[[ Data listing, beginning ]]
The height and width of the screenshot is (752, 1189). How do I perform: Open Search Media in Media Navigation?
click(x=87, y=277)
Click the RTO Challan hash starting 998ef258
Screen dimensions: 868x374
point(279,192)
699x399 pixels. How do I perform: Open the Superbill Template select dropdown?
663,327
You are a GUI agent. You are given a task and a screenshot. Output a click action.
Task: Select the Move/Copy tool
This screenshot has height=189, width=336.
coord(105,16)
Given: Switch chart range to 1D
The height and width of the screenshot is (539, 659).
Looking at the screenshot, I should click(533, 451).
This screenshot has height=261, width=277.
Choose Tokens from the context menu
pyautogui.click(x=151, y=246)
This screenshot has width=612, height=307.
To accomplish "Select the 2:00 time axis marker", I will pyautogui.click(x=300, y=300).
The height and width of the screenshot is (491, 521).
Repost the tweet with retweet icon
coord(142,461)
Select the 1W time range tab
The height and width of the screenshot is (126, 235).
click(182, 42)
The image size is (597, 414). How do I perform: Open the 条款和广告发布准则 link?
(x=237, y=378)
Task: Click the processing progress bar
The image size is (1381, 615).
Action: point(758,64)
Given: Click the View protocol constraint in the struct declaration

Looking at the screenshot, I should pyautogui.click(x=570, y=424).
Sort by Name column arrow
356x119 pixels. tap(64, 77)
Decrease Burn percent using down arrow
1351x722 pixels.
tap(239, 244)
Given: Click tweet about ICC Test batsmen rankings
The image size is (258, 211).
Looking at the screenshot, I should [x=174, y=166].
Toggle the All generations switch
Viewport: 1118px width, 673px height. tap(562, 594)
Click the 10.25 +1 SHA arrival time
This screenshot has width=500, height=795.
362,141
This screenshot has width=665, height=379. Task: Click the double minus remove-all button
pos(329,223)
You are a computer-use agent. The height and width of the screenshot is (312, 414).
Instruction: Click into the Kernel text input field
[[ Data listing, end ]]
## Problem to work on
The number alone, please: how many lines in the data contain the string "agent"?

## Your response
2